What needs to be done - Which lines below contain the word "coord"? Copy each one.

Stored records -

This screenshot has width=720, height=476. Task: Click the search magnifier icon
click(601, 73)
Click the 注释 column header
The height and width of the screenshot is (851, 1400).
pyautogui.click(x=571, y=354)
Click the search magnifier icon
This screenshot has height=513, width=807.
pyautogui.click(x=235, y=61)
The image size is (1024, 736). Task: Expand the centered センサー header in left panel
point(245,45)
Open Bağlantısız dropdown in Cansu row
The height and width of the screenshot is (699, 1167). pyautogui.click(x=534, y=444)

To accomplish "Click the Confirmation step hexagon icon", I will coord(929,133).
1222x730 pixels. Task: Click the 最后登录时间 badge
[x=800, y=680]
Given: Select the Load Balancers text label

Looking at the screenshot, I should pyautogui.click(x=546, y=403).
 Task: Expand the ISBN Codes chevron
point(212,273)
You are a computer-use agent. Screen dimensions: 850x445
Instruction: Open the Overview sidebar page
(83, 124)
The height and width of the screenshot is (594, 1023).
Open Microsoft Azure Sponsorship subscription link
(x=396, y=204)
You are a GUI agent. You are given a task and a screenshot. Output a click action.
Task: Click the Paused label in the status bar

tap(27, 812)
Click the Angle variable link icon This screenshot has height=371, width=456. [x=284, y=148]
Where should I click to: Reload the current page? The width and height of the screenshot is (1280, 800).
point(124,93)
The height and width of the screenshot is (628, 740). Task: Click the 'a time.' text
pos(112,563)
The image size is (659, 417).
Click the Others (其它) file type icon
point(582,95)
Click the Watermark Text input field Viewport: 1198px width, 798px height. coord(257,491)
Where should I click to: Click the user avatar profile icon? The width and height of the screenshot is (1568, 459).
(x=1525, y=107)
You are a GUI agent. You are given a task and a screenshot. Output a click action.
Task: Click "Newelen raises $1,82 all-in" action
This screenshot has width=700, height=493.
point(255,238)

Written answer -
To accomplish "Click the Confirmation step hexagon icon", I will coord(929,133).
Click the Watermark Text input field Viewport: 1198px width, 798px height. coord(257,491)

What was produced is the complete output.